MATERIAL FOR THIS EXERCISE:
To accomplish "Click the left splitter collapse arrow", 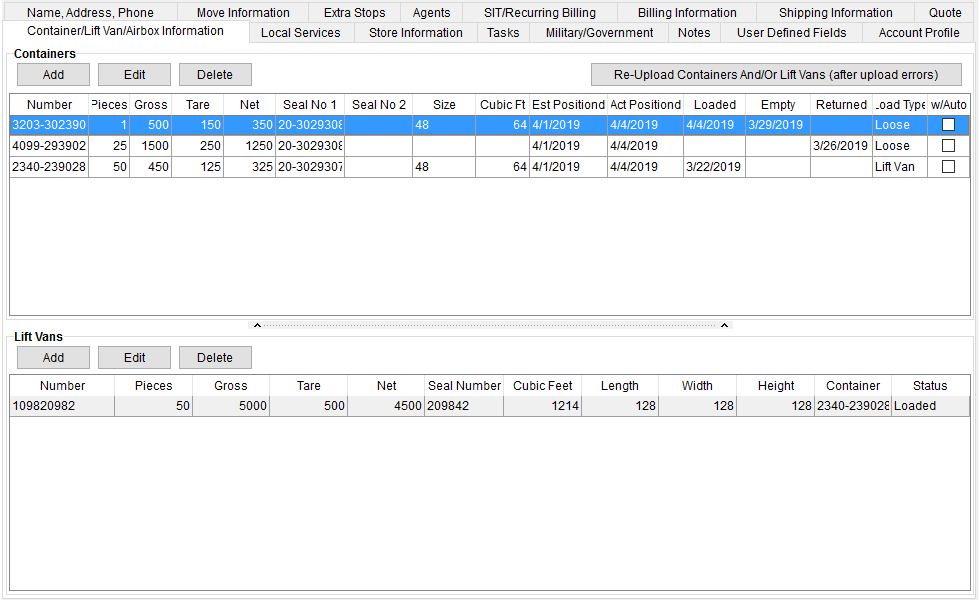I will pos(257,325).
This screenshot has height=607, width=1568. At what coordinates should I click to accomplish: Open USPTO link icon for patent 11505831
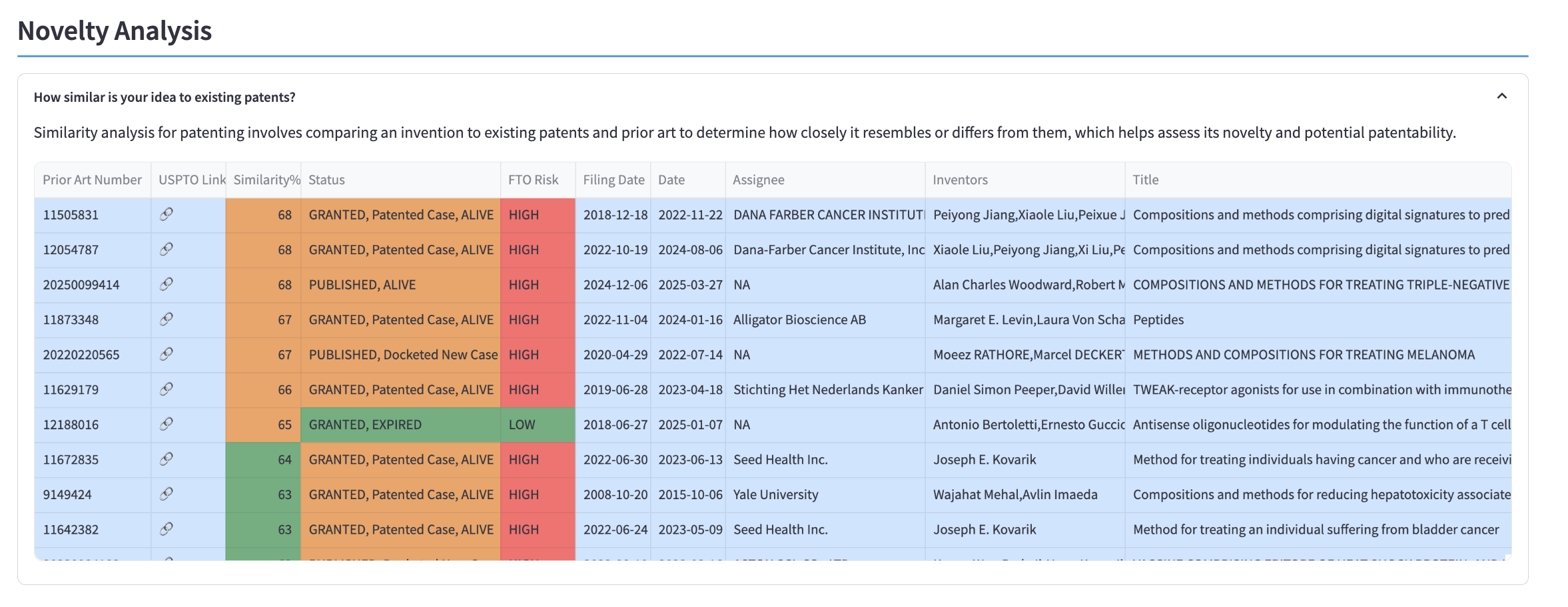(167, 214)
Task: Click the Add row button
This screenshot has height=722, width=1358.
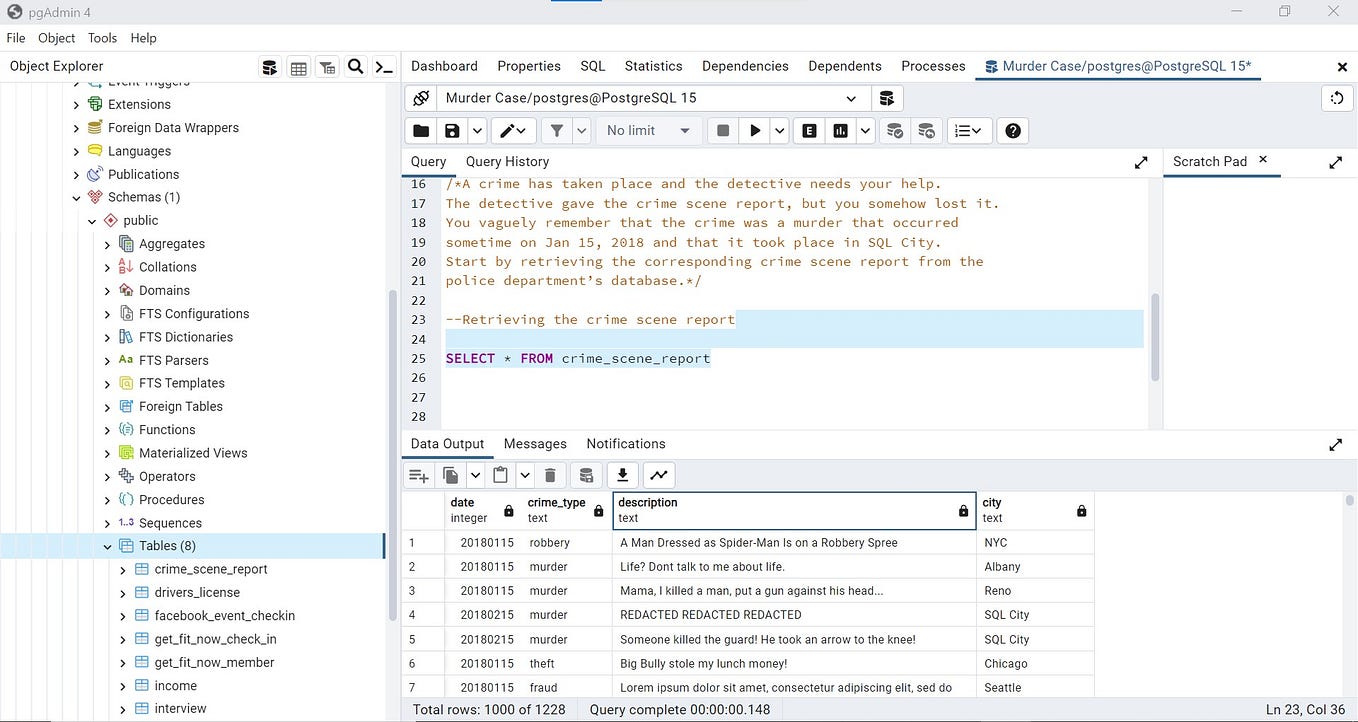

--

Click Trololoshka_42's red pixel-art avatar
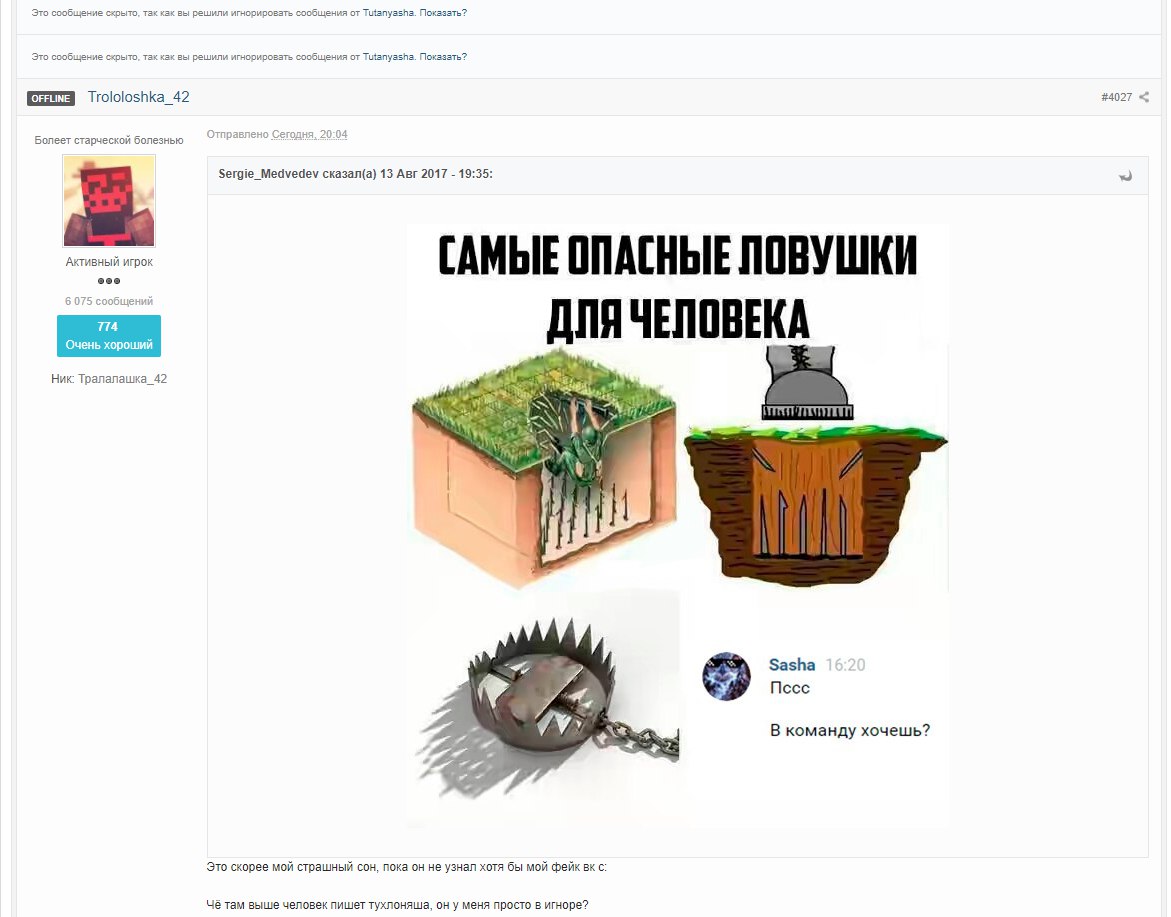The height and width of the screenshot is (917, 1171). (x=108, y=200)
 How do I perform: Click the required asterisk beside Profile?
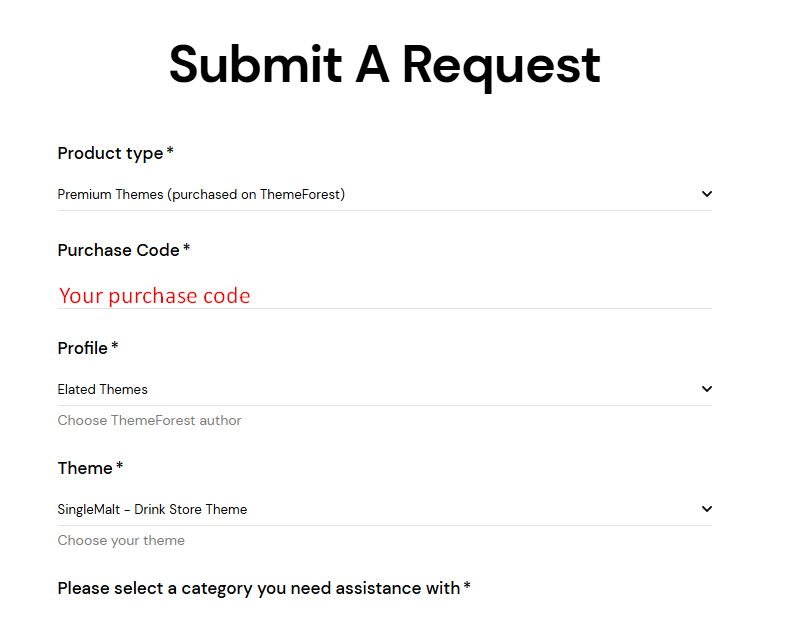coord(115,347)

PROBLEM TO SOLVE: Please echo the stretch of lines from the line containing "Click Trololoshka_42's red pixel-art avatar" through the line containing "coord(115,347)", copying them word for word and leaving out the pictures.

EXERCISE ANSWER:
Click Trololoshka_42's red pixel-art avatar
The height and width of the screenshot is (917, 1171). (x=108, y=200)
 How do I perform: Click the required asterisk beside Profile?
coord(115,347)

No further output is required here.